Mariano Espinosa Rafful
El hombre que persigue dos conejos, no atrapa ninguno.
Confucio.
No estamos entrampados, ni seguimos siendo parte de una obra inconclusa en el anonimato de los desvaríos, desde la primer consciencia al habitar el planeta Tierra, en cuyas clases nos señalaban que es redondo y la gravedad hace que el agua, como nosotros, no seamos parte del universo de las estrellas.
De lo anterior bien aprendimos que somos materia, idealizamos el porvenir sin conocerlo, sin vislumbrarlo, sin meditar siquiera como los griegos o los romanos, damos cátedra lo mismo de béisbol que de política, de recetas para la decepción amorosa que también para salvaguardarnos de los toques insistentes en domingo muy temprano de quienes pregonan ilusiones ilegítimas.
Quienes tuvimos la oportunidad de haber disfrutado pedalear una bicicleta en la infancia de inocencias en un pueblo con polvo y bochorno diario, sabemos la brisa que golpeaba nuestro rostro desde la orilla del mar; por los cuatro costados de una Isla maravillosa y semipoblada en esos años; los sesentas, era la quietud de la sabiduría.
Hace algún tiempo, en la soledad de mis atardeceres sin presente, en las calamidades de la incertidumbre, en esos seis meses confrontados con interrogantes aún no respondidas, sin mediar explicaciones coherentes, abandonados en el sofá de un reducido espacio, cuestionado en mi interior y por supuesto en el exterior de mis alrededores, visualizar un poco más allá de ese horizonte futurista.
Hoy podemos estar en otro ámbito de las personas y las cosas, donde el trajín de los caminos, largos en distancia, por cierto, dan como resultante un cansancio que no habíamos logrado percibir en otros años, pueden ser la suma de esas acumulaciones o el letargo de un hastío por los deberes en las obligaciones con tintes de no retorno.
Leer y compartir experiencias desde los otros acompañamientos, donde el tiempo lo cuestionamos, lo atesoramos, lo medimos y hasta lo ignoramos sin querer, pasando por alto algunas veces los vencimientos inevitables, muchos de ellos desvelando los sueños inacabados.
Tenemos al pretérito que recién se ha ido, una inagotable fuente de esos placeres no confesados e historia individual que bien podríamos haber reconocido el domingo pasado, en familia, en corto, ante la mirada casi furtiva de mi hijo mayor, Fernando, quien me invitaba a descubrir juntos la historia de más que un número, más que una aventura, una similitud en casi todos los sentidos.
Las interrogantes llegaron sin bicicleta, con ese color verde que cambiaba de tonalidades en la infancia, con un pequeño taller en la inventiva natural de los pocos años junto a mi madre y padre, con una hermana que ha sido ejemplo desde siempre y un hermano menor que hace más falta que el agua en la regadera por las mañanas.

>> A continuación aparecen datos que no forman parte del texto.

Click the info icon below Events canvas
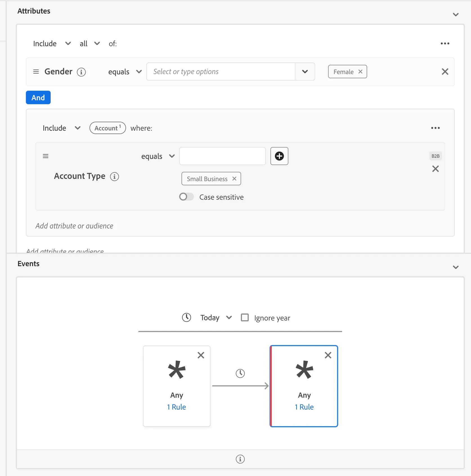This screenshot has width=471, height=476. [x=240, y=459]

En el tecleo natural de las vivencias, en los nombres propios y apellidos sin apelativos, está el concurso de esos avatares, diezmados por la confrontación de los placeres de la carne, en la postrimería de un otoño por llegar sin alas ni viento a favor, con más canas que ganas, con más reticencias que dolores con color y sabor a río.
Somos mucho más que dos en las calles, solía escribir el poeta Benedetti en algún verso infinito en el recuerdo de la juventud, en esa tregua de insospechada felicidad torcida por la muerte, cegada por la pasión del pensamiento, pero sobre todo permisible ante lo mundano de la rutina.
No creemos que podamos estar jubilados del todo un día, pensarnos el día siguiente, la hora siguiente, la aparición o reaparición no augurada, nos lleva al encanto o desencanto para seguir leyendo, abrevando historias, palabras, frases, pero sobre todo conversaciones con autonomía y libertad, sin ataduras de lo ridículo de un freno innecesario por el qué dirán.